_Page_.
Media Manipulation and Blogs

In an article on Jewish World Review this morning, Caroline Glick discusses the latest possible media hoax — Israel’s “attack” on a Reuters camera crew. You can read the details there, but in brief, Reuters claimed that Israel had fired upon one of its vehicles. This was in the middle of a battle zone, at night, when all of the “clear markings” that it was a press vehicle likely could not be seen. But even more, critics insist that the evidence of a missile hit just isn’t there. A Powerline reader writes:

I spent twenty years in both military and civilian bomb disposal. The damage to the ambulance pictured in the article was NOT caused by any missile. Any missile that the Israelis have would completely destroy a vehicle like that ambulance. That hole in the roof looks like a couple of well placed hits with an axe.

Ms. Glick uses this story to drive home the importance of blogs as the method via which we keep the media honest.

It is not a coincidence that I saw the pictures of the Reuters’ vehicle on Powerline and not in the media coverage of the purported attack. Both the global media and the international NGO community abjectly refuse to investigate themselves. As democratic governments and their militaries have proven incapable of dealing with the phenomenon (in part because they seek to curry favor with the media and the international NGO community), the blogosphere has taken upon itself the role of media watchdog.

Bloggers have become a critical component of the free world’s defense in the current war. During the Hizbullah campaign in Lebanon, bloggers scrutinized coverage of the war in a way that has never been done before. Their work has exposed the dirty secret of the Middle East that the media has hidden for so many years: The global media and the international NGO community, which profess to be neutral observers, are in fact colluding with terrorist organizations.

The blogosphere, and particularly Little Green Footballs, Powerline, Zombietime, Michelle Malkin, and EU Referendum, have relentlessly exposed the systematic staging of news events, fabrication of attacks against relief workers, and doctoring of photographic images by Hizbullah with the active assistance of international organizations and the global media.

How does the media react? By blaming the messenger, of course!

Rather than demand that the ICRC account for the clear breach of its binding commitment to neutrality, and rather than attack the Lebanese Red Cross for its active collaboration with Hizbullah, the international media has attacked the bloggers. They are brushed off as “Israel supporters,” and “right-wing extremists.” The aim of these brush-offs is to convince “right thinking” citizens that they oughtn’t have anything to do with these champions of truth and human decency.

_Given instruction 1_.
In the post on media manipulation and blogs, how many years did the Powerline reader spend in bomb disposal?

_Material for this exercise_.
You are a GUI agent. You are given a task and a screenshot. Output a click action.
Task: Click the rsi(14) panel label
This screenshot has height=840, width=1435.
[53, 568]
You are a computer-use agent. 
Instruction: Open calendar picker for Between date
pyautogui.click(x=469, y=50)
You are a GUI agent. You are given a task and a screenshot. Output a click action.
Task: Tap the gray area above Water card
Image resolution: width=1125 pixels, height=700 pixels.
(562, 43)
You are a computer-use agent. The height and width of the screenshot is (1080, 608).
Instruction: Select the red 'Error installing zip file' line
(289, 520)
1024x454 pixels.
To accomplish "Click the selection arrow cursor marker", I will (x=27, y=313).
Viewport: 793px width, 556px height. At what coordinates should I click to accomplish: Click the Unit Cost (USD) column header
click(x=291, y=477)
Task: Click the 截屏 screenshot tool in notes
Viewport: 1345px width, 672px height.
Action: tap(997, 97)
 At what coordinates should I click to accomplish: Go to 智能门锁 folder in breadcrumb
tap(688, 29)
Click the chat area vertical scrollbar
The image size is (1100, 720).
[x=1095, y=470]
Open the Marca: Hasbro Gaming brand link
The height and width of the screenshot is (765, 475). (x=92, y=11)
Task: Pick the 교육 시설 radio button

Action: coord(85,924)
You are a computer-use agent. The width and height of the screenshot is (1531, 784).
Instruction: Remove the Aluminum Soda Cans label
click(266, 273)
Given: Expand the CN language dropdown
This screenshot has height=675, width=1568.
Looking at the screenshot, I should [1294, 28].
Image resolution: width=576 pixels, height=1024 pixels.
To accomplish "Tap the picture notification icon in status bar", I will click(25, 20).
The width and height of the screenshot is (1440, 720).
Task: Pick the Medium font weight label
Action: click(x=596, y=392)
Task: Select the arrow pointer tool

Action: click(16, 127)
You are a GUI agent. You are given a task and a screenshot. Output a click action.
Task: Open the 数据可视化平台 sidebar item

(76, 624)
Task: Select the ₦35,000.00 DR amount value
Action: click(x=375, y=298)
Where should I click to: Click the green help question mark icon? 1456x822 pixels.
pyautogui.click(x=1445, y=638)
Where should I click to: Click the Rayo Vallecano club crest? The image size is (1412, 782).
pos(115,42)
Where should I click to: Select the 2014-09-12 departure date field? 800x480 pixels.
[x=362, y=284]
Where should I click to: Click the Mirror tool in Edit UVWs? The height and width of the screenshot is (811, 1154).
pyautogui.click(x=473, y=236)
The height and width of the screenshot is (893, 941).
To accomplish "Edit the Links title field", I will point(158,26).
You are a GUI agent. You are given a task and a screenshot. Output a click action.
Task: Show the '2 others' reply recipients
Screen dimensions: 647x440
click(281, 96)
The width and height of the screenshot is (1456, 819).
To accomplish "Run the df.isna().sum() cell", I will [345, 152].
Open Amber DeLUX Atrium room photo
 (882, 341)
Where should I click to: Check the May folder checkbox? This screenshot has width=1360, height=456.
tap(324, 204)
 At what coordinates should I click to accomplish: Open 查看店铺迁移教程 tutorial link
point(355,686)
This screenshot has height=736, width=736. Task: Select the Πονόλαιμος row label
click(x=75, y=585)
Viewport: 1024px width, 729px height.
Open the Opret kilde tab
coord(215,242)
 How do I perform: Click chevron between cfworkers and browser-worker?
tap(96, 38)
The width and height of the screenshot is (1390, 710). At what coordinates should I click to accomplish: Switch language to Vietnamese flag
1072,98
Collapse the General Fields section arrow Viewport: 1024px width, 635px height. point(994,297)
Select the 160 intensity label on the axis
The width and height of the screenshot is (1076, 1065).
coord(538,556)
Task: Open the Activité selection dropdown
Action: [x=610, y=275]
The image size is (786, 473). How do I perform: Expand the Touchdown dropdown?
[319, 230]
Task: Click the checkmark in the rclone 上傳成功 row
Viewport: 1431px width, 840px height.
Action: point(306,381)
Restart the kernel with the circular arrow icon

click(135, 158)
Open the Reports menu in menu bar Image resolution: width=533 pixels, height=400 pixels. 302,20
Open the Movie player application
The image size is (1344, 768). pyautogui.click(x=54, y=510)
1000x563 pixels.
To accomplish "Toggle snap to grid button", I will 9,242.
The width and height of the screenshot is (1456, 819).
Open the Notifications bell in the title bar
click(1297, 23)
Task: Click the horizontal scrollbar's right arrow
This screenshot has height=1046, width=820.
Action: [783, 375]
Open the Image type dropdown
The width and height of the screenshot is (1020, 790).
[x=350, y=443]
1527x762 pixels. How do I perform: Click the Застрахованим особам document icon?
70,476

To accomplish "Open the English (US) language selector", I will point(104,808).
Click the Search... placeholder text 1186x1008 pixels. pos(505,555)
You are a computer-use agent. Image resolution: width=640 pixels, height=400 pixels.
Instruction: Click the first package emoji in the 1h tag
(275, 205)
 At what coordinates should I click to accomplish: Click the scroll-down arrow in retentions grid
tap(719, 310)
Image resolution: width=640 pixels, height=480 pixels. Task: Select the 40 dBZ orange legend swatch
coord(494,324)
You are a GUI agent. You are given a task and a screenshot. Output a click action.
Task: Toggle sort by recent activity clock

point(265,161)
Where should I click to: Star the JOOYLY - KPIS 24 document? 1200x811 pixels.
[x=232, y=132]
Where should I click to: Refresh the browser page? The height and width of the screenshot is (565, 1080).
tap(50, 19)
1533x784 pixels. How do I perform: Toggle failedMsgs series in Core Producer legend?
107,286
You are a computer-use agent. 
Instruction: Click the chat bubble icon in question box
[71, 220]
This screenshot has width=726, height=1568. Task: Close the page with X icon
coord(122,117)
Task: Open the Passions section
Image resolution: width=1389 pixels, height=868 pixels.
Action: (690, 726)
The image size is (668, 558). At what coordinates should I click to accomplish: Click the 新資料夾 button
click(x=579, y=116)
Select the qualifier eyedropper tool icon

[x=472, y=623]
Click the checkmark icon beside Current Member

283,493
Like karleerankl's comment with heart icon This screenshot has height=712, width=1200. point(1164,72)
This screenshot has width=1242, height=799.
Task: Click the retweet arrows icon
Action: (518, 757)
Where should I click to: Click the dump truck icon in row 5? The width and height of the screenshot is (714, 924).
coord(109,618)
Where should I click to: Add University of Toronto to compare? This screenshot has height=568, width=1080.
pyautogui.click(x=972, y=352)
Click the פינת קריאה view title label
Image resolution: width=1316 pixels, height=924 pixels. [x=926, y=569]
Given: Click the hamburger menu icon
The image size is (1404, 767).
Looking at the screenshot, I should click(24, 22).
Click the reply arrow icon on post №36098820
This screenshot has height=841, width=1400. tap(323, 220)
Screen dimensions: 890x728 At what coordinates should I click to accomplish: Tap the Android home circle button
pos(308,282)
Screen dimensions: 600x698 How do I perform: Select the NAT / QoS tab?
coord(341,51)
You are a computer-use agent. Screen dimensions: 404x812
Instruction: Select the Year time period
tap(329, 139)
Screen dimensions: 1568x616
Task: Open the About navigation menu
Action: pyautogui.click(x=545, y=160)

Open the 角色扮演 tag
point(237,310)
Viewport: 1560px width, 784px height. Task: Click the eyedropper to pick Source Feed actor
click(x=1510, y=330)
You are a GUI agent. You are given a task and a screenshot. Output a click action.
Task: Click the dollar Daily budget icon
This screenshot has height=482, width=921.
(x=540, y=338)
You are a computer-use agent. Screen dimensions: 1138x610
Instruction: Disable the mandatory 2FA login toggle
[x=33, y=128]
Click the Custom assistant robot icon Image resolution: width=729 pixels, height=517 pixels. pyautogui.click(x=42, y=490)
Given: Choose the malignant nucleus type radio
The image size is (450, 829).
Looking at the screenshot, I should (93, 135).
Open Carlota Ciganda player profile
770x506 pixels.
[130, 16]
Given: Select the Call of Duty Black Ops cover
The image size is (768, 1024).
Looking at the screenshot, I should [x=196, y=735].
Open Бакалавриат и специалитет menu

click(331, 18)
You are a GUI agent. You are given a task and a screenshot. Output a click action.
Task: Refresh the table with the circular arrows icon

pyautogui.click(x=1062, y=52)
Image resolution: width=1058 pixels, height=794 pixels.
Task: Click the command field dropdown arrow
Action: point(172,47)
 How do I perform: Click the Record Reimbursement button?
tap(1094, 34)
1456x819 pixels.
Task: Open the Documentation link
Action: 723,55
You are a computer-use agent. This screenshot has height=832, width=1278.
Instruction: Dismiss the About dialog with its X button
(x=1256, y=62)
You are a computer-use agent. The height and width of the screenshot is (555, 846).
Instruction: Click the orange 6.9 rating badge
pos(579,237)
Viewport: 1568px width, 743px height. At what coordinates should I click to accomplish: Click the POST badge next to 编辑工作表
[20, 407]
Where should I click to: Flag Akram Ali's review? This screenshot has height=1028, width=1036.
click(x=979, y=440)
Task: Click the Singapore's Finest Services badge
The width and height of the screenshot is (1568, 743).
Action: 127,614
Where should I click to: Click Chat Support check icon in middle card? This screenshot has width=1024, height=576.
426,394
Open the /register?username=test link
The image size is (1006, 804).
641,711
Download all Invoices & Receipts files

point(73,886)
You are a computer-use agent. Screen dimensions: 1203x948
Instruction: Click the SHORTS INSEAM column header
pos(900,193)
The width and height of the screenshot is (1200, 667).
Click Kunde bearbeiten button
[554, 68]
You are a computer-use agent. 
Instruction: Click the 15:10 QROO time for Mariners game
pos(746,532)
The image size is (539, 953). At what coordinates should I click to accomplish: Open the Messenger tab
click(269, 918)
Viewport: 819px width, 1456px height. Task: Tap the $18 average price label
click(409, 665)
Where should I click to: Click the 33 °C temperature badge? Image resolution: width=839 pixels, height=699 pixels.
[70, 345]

_Given instruction 2_.
Write out the part of the records that opens with the line containing "Task: Click the horizontal" and closes with the line containing "tap(719, 310)", keeping every line as it stands.

_Full solution 1_.
Twenty years, in both military and civilian bomb disposal.

_Full solution 2_.
Task: Click the horizontal scrollbar's right arrow
This screenshot has height=1046, width=820.
Action: [783, 375]
Open the Image type dropdown
The width and height of the screenshot is (1020, 790).
[x=350, y=443]
1527x762 pixels. How do I perform: Click the Застрахованим особам document icon?
70,476

To accomplish "Open the English (US) language selector", I will point(104,808).
Click the Search... placeholder text 1186x1008 pixels. pos(505,555)
You are a computer-use agent. Image resolution: width=640 pixels, height=400 pixels.
Instruction: Click the first package emoji in the 1h tag
(275, 205)
 At what coordinates should I click to accomplish: Click the scroll-down arrow in retentions grid
tap(719, 310)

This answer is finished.